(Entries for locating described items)

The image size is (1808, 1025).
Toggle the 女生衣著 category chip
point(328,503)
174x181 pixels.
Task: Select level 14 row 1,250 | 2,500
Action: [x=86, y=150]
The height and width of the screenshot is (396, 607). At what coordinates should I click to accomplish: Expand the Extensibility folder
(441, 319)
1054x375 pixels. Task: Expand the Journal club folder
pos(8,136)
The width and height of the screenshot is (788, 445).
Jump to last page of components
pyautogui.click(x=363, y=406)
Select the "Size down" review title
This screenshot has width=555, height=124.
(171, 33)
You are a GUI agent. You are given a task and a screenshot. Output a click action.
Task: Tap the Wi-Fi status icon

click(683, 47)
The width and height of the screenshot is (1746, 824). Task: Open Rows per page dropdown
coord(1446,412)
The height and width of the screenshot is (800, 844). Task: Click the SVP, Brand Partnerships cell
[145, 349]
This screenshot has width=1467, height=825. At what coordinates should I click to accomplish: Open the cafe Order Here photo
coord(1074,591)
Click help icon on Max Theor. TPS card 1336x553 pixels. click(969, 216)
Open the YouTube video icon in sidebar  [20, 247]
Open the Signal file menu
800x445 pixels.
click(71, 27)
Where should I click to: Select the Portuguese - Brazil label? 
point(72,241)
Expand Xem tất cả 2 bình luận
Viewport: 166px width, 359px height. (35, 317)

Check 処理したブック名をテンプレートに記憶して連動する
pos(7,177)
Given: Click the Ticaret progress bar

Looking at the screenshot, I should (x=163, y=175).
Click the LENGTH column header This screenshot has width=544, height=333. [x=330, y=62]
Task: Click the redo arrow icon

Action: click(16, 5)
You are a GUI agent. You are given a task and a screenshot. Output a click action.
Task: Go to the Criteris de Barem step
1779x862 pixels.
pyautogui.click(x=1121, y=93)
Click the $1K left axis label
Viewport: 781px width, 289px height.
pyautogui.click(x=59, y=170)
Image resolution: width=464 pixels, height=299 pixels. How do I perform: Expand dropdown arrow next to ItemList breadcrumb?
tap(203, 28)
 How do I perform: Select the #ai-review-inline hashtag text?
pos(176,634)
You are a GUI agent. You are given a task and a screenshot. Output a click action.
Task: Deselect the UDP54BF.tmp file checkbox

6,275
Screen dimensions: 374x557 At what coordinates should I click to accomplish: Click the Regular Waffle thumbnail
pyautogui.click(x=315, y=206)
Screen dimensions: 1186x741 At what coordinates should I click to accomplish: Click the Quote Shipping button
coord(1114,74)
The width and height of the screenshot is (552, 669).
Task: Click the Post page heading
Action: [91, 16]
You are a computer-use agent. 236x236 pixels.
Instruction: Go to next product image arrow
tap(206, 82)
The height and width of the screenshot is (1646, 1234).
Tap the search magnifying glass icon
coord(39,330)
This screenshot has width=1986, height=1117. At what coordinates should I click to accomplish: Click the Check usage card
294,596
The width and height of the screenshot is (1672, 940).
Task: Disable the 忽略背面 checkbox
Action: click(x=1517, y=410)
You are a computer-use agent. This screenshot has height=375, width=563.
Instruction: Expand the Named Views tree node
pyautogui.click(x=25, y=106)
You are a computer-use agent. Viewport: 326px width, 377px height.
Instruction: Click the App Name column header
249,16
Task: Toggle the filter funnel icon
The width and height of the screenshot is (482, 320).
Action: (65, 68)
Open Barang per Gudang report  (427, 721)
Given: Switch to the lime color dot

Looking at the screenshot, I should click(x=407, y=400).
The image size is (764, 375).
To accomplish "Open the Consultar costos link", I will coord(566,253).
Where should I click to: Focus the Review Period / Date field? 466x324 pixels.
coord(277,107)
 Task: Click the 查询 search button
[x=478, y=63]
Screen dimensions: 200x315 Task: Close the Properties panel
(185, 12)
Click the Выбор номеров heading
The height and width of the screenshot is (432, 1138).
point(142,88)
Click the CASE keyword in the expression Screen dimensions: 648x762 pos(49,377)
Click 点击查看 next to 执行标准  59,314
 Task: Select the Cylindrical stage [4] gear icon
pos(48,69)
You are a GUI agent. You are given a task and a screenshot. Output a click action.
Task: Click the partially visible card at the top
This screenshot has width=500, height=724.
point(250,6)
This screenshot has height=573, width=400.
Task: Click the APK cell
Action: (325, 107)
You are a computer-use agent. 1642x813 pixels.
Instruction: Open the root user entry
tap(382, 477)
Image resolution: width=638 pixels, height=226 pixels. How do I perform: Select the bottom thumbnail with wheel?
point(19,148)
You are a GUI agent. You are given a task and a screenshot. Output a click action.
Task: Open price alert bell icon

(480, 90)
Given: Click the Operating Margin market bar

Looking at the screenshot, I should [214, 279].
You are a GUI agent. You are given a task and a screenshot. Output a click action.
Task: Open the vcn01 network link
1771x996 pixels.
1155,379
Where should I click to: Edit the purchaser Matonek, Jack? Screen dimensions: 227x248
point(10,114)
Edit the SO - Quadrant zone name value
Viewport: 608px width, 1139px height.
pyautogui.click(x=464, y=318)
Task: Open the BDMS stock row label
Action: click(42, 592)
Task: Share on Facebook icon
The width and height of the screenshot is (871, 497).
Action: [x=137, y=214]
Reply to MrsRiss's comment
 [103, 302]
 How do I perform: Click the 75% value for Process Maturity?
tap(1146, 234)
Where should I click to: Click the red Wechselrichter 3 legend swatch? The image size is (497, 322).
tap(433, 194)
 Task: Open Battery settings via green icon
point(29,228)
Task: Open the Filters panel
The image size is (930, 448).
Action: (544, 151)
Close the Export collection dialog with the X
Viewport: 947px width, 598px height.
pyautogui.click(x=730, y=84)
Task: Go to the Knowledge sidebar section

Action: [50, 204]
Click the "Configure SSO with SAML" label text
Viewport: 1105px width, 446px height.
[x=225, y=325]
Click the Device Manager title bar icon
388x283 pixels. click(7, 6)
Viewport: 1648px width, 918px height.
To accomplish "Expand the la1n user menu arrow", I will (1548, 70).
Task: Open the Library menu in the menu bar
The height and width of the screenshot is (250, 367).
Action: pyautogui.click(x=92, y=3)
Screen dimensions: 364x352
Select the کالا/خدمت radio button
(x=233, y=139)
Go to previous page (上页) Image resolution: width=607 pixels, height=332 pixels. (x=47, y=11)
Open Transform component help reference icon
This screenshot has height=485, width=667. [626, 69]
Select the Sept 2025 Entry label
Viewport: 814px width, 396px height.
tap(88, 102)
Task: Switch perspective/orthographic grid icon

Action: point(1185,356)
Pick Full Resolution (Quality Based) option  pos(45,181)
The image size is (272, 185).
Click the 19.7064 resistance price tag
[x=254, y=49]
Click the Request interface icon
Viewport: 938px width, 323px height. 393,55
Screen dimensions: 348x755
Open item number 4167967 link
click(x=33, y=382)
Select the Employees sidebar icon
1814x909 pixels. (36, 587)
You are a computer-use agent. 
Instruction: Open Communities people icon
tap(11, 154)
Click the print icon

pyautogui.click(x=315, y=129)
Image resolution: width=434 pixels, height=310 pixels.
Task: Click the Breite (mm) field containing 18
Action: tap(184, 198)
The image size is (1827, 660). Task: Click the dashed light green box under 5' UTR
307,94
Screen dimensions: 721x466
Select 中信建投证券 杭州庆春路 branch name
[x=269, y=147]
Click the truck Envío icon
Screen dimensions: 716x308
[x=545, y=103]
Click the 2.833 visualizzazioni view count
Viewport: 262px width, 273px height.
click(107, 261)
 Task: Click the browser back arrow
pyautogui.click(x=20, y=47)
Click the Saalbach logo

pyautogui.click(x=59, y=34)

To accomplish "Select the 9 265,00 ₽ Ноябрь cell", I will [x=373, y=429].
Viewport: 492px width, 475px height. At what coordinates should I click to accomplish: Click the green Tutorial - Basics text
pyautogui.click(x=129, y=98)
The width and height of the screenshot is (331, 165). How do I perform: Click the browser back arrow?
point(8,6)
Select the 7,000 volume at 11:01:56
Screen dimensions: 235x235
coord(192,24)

◆ **TASK TO CARRY OUT**
Reproduce verbatim the lines of the entries above, starting at the line that contains "You are a computer-use agent. 1642x813" and ending after the line that contains "(x=233, y=139)".

◆ **FINAL RESULT**
You are a computer-use agent. 1642x813 pixels.
Instruction: Open the root user entry
tap(382, 477)
Image resolution: width=638 pixels, height=226 pixels. How do I perform: Select the bottom thumbnail with wheel?
point(19,148)
You are a GUI agent. You are given a task and a screenshot. Output a click action.
Task: Open price alert bell icon

(480, 90)
Given: Click the Operating Margin market bar

Looking at the screenshot, I should [214, 279].
You are a GUI agent. You are given a task and a screenshot. Output a click action.
Task: Open the vcn01 network link
1771x996 pixels.
1155,379
Where should I click to: Edit the purchaser Matonek, Jack? Screen dimensions: 227x248
point(10,114)
Edit the SO - Quadrant zone name value
Viewport: 608px width, 1139px height.
pyautogui.click(x=464, y=318)
Task: Open the BDMS stock row label
Action: click(42, 592)
Task: Share on Facebook icon
The width and height of the screenshot is (871, 497).
Action: [x=137, y=214]
Reply to MrsRiss's comment
 [103, 302]
 How do I perform: Click the 75% value for Process Maturity?
tap(1146, 234)
Where should I click to: Click the red Wechselrichter 3 legend swatch? The image size is (497, 322).
tap(433, 194)
 Task: Open Battery settings via green icon
point(29,228)
Task: Open the Filters panel
The image size is (930, 448).
Action: (544, 151)
Close the Export collection dialog with the X
Viewport: 947px width, 598px height.
pyautogui.click(x=730, y=84)
Task: Go to the Knowledge sidebar section

Action: [50, 204]
Click the "Configure SSO with SAML" label text
Viewport: 1105px width, 446px height.
[x=225, y=325]
Click the Device Manager title bar icon
388x283 pixels. click(7, 6)
Viewport: 1648px width, 918px height.
To accomplish "Expand the la1n user menu arrow", I will (1548, 70).
Task: Open the Library menu in the menu bar
The height and width of the screenshot is (250, 367).
Action: pyautogui.click(x=92, y=3)
Screen dimensions: 364x352
Select the کالا/خدمت radio button
(x=233, y=139)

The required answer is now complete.